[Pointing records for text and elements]
- - -
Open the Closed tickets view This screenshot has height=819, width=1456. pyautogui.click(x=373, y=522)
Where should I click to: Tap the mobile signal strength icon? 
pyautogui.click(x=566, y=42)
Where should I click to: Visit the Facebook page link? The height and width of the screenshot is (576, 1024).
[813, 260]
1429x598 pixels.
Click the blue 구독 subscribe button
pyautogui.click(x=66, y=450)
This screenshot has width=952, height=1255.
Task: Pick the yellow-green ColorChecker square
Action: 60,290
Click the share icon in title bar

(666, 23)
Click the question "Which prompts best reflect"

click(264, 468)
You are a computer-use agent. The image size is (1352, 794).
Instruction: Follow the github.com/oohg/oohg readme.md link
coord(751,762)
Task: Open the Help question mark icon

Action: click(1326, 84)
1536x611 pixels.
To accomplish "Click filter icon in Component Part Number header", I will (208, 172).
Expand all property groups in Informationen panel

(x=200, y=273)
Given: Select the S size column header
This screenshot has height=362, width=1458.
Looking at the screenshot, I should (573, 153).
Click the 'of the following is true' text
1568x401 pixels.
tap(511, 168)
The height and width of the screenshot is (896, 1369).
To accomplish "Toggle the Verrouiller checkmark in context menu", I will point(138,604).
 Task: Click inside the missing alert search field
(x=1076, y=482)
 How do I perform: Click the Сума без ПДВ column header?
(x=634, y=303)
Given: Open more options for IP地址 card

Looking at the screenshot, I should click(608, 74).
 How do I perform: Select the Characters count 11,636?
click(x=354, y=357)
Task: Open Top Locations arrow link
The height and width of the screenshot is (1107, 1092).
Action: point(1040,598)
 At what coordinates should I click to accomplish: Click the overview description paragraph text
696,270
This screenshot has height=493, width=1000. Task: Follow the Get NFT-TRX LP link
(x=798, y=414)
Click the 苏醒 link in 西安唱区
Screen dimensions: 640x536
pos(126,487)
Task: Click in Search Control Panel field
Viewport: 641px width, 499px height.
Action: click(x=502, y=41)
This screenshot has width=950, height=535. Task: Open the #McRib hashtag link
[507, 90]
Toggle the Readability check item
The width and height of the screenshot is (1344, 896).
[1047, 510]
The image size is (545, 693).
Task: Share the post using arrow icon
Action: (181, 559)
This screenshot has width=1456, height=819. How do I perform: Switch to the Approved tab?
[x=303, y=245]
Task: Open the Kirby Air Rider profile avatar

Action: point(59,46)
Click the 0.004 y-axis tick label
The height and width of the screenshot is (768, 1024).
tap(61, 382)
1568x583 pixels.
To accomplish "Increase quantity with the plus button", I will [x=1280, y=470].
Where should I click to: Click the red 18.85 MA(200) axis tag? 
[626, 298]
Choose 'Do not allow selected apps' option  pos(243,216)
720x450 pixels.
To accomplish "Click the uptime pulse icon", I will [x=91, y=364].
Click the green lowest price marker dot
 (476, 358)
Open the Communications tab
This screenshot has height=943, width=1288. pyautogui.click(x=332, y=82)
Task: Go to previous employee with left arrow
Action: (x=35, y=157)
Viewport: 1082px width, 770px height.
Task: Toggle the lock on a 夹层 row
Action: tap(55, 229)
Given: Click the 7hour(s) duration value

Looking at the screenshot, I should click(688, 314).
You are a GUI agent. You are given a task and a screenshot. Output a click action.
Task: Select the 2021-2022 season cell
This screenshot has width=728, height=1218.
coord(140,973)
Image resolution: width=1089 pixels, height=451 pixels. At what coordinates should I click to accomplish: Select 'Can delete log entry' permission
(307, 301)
- - -
**WRITTEN EXERCISE**
Set down the stretch of these records from the line containing "Given: Open more options for IP地址 card" through the line containing "(x=798, y=414)", copying each line without change.

**CORRECT RESPONSE**
Given: Open more options for IP地址 card

Looking at the screenshot, I should click(608, 74).
 How do I perform: Select the Characters count 11,636?
click(x=354, y=357)
Task: Open Top Locations arrow link
The height and width of the screenshot is (1107, 1092).
Action: point(1040,598)
 At what coordinates should I click to accomplish: Click the overview description paragraph text
696,270
This screenshot has height=493, width=1000. Task: Follow the Get NFT-TRX LP link
(x=798, y=414)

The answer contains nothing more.